A Queens judge Thursday morning dismissed 46 convictions, with some of the convictions being 20 years old.


What You Need To Know

  • A judge in Queens tossed 46 convictions Thursday morning

  • The cases were tied to arrests made between 2004 and 2011, according to officials

  • Queens District Attorney Melinda Katz asked the judge to set aside the convictions, saying a detective it the cases pleaded guilty to perjury

Queens District Attorney Melinda Katz asked a judge to dismiss the convictions after former NYPD Detective James Donovan admitted to lying under oath.

“We cannot believe in law enforcement, that we never make mistakes, that things don’t happen,” Katz said in an interview with NY1.

According to Queens prosecutors, in 2021, Donovan testified under oath that he found a loaded gun on a suspect during an arrest, but later admitted the testimony was false.

Prosecutors dismissed the gun charges in that case and then decided to take a closer look at some of the other cases Donovan offered testimony on.

Katz said there were 46 criminal cases where Donovan “was the main witness in the prosecution.”

Queens prosecutors then worked with the Legal Aid Society.

“Our investigators fanned out through the city, went through databases and tracked down people to tell them their cases were getting dismissed,” Elizabeth Felber, head of Legal Aid’s Wrongful Conviction Unit, explained.

The convictions were vacated after arrests made between 2004 and 2011, mostly for misdemeanor crimes, “although some people did jail time because of these convictions,” Felber said.

After taking office in 2020, Katz established the first Conviction Integrity Unit for the Queens district attorney’s office.

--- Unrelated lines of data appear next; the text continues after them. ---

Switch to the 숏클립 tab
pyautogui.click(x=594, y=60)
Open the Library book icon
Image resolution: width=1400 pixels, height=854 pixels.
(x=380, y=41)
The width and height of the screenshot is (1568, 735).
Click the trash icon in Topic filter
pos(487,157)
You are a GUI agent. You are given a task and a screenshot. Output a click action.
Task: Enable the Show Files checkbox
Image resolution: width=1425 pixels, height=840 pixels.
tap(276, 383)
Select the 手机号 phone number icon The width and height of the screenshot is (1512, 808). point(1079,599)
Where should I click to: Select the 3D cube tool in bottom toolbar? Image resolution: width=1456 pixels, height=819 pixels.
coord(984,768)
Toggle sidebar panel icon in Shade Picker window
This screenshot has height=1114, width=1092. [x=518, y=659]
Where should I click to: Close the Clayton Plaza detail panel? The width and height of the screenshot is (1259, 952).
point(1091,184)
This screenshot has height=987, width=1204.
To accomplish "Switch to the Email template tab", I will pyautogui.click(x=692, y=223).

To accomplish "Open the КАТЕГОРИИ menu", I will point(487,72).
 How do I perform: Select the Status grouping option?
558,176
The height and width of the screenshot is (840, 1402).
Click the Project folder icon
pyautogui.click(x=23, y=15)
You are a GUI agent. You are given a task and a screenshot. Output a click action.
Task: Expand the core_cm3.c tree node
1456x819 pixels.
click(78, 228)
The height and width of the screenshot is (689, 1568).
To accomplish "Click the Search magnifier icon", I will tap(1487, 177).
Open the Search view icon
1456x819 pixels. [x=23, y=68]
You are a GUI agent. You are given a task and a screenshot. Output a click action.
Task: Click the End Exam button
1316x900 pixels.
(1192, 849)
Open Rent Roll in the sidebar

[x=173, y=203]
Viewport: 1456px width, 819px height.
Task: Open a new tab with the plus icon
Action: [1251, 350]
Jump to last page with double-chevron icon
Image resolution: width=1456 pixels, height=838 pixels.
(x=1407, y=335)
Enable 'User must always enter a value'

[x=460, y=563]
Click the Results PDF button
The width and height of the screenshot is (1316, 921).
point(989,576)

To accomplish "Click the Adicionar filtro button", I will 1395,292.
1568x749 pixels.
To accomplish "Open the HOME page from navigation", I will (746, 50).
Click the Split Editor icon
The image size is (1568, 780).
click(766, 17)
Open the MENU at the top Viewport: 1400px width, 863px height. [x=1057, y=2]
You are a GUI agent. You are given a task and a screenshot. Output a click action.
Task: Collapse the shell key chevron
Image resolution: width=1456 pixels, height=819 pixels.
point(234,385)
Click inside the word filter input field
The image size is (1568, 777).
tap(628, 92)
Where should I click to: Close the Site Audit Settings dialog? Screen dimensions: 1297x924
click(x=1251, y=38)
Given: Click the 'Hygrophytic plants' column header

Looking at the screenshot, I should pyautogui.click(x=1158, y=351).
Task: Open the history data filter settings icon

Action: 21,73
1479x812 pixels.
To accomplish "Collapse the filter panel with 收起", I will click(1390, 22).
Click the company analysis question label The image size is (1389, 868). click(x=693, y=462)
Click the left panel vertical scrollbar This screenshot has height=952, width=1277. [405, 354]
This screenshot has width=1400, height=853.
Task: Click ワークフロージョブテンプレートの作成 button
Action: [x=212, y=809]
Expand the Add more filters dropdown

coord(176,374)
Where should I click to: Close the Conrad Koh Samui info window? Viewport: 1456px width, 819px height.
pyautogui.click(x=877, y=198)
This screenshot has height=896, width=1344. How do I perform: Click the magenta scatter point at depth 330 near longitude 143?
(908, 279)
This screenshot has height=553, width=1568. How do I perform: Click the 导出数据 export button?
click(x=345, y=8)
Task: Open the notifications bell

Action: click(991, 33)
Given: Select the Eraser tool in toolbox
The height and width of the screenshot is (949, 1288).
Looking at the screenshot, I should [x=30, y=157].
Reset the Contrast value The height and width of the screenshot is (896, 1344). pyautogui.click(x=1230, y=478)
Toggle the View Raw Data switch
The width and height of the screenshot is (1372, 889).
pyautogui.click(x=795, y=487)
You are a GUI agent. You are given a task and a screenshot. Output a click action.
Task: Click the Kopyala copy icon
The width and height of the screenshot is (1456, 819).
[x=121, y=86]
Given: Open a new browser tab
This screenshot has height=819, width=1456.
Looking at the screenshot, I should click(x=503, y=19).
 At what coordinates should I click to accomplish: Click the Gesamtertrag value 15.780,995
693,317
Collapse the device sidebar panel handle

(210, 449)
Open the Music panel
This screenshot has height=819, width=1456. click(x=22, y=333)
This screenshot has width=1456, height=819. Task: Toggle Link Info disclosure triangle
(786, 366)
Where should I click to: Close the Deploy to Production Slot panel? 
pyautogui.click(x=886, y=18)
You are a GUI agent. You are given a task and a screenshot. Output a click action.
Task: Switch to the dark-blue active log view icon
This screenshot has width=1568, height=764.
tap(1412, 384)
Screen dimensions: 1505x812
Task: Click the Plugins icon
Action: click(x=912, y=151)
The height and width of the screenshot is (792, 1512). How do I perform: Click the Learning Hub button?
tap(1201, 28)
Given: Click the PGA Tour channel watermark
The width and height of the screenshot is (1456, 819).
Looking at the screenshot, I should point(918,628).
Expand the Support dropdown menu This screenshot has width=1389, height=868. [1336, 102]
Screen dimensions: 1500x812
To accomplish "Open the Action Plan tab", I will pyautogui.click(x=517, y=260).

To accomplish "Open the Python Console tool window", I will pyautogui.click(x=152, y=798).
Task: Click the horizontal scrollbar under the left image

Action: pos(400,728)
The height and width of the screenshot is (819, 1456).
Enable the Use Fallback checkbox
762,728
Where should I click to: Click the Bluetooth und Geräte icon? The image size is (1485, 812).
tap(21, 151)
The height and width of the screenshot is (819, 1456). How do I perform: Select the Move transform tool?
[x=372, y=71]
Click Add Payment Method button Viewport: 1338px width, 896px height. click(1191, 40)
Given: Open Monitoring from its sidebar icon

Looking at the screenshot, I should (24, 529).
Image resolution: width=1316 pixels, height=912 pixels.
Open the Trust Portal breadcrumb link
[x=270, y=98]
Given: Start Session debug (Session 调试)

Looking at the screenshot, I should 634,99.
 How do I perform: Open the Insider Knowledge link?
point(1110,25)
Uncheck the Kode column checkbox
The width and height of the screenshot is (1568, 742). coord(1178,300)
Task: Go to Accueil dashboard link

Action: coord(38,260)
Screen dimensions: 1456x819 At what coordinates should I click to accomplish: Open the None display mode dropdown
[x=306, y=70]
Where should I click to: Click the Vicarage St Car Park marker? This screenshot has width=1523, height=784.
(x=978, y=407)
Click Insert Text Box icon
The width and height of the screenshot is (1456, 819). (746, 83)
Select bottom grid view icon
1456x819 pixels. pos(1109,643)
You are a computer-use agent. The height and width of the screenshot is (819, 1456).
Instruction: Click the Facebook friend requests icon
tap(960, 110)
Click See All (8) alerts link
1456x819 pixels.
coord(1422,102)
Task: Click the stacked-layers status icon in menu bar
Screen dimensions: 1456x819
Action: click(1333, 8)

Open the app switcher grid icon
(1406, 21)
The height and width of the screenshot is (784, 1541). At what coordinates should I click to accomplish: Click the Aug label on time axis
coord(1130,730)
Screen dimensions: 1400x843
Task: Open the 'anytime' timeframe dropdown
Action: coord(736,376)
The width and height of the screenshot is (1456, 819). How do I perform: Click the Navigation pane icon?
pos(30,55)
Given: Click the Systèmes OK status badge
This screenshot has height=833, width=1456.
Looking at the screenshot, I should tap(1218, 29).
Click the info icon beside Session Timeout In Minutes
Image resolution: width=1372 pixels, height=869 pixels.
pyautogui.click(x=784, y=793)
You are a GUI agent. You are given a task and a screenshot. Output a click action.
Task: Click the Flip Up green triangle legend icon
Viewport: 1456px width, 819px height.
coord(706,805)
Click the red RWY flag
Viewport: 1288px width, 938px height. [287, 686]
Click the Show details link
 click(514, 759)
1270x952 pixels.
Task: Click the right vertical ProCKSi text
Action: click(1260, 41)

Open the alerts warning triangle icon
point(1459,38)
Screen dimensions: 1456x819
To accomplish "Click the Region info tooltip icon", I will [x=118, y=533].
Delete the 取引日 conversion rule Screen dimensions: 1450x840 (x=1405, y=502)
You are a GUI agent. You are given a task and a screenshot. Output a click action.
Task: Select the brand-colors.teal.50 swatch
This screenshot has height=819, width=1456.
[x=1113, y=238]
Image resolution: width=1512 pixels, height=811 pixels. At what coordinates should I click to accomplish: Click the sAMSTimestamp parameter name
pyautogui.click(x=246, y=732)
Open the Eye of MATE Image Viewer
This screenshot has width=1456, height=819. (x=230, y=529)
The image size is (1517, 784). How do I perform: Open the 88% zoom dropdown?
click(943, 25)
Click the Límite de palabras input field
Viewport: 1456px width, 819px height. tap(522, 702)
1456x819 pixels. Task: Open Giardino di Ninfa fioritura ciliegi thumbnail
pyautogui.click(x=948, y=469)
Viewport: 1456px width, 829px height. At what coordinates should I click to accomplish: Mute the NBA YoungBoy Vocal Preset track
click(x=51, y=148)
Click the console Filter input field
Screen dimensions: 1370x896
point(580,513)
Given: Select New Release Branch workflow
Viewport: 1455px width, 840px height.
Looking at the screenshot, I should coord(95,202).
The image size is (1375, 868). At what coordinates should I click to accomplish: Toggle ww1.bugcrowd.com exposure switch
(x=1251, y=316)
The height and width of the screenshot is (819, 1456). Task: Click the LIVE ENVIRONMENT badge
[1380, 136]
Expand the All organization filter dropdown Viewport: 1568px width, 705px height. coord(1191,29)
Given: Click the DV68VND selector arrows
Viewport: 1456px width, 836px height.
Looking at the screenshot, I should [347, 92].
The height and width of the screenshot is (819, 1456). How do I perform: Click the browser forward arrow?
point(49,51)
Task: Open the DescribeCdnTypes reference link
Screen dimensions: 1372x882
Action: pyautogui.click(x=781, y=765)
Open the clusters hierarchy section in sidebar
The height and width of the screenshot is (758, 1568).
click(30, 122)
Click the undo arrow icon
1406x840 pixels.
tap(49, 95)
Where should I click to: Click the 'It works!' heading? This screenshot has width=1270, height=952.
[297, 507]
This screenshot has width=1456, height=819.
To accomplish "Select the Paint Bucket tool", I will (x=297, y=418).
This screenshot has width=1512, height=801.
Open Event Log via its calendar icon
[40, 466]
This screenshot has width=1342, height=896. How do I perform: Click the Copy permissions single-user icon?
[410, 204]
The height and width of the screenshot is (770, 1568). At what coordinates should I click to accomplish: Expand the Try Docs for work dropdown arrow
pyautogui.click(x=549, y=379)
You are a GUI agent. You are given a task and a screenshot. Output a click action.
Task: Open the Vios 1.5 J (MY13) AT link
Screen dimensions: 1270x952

To date, the unit has vacated 148 convictions.

“On a personal level, it gives me great satisfaction to know that our office is not only prosecuting those that that are violent or doing things that need to be prosecuted, but also that we’re looking back at past convictions,” Katz told NY1.

Donovan was a still a detective with the NYPD when questions first surfaced about his testimony. He is no longer with the department.

When NY1 reached out to the Detectives’ Endowment Association for a comment, the union declined to comment.